The Temple of Juno Moneta
The Temple of Juno Moneta, the result of a vow taken by L. Furius Camillus during the war against the Auruncii, was built on the Arx in 344 BC.
Ancient sources, in referring to the episode of Juno's sacred geese that warned the Romans during the Gallic siege of 390 BC, appear to suggest the existence of a previous temple building, which has been linked to two terracotta Archaic architectural artefacts found in the Garden of Aracoeli and dating to between the end of the VI and the beginning of the V century BC.

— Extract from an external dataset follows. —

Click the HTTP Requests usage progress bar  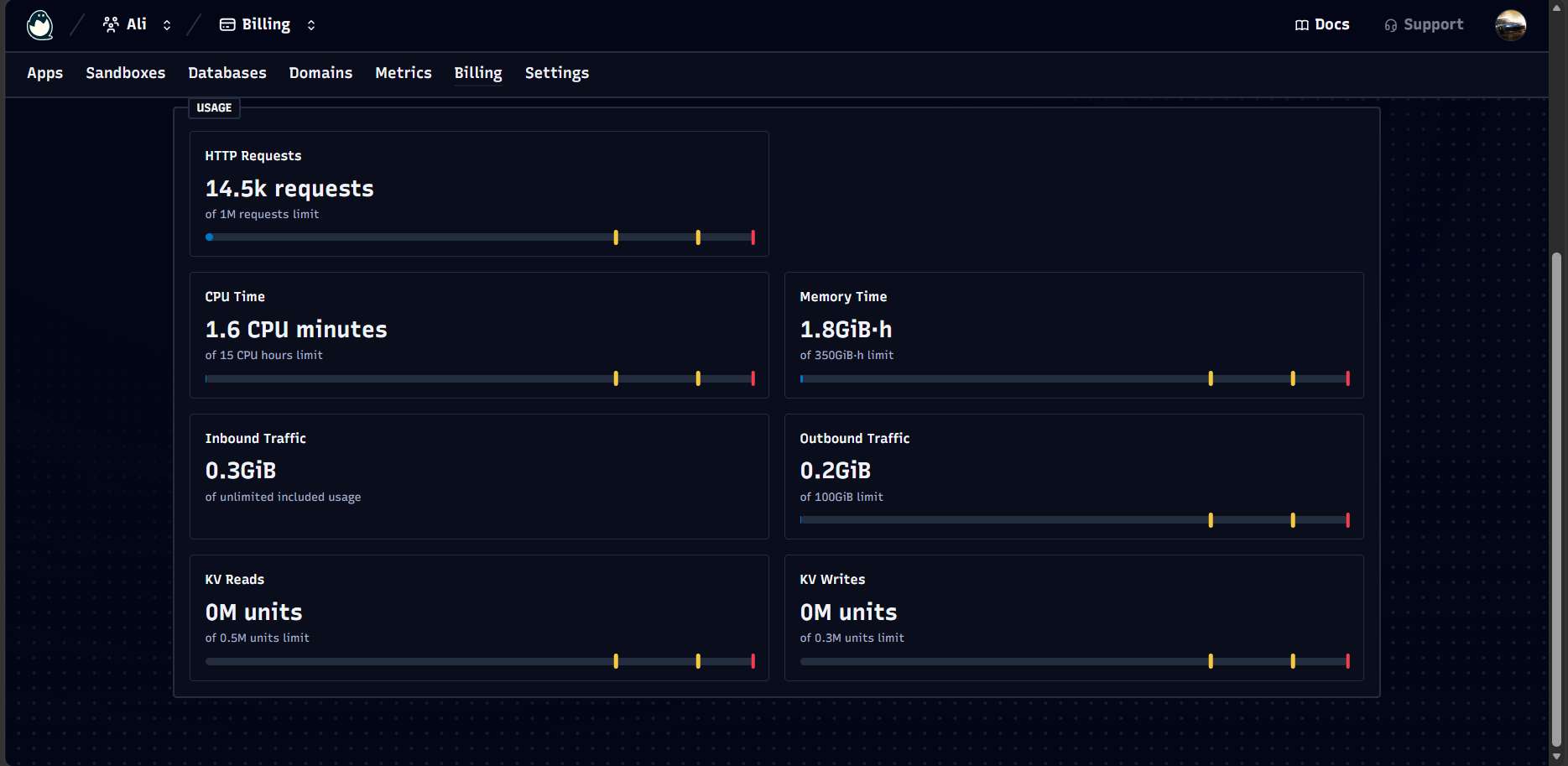click(480, 237)
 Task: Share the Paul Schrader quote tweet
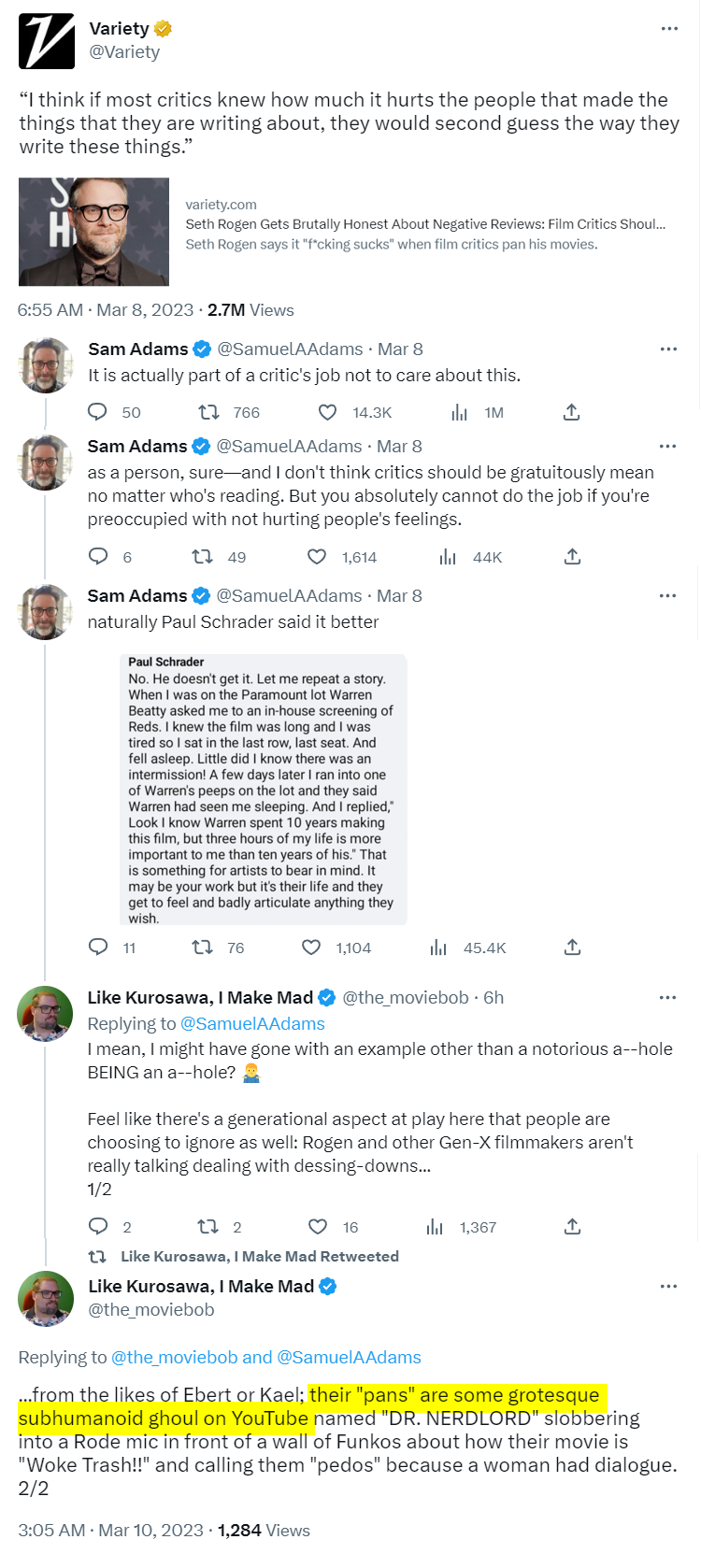click(572, 948)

The remains of a square wall, built in cappellaccio and tufa-stone from Fidene, which have been preserved in the same garden and which some scholars have attributed to the fortification work of the Arx, might possibly go back to the supposed Archaic and Mid-Republican phases of the Juno Moneta Temple.
Examples of the Imperial Age remodelling of the building can be seen in the two parallel walls in cementitious material which run into the tufa-stone structures at right-angles.
The denomination Moneta, referring to the divinity's peculiar capacity for warning, was later to lend itself to the name of the workshop responsible for minting coins which thenceforth also became known as Moneta; in Republican times it was situated near the temple of Juno.
The remains of a building made in blocks of cappellaccio, attributed to the Auguraculum, can be seen in the garden in front of the Sixtus IV entrance to Palazzo Senatorio. This space, laid out in accordance with ritualistic canons, faces the Forum and it was from here that the auguries observed the flight pattern of birds in order to interpret the will of the Gods.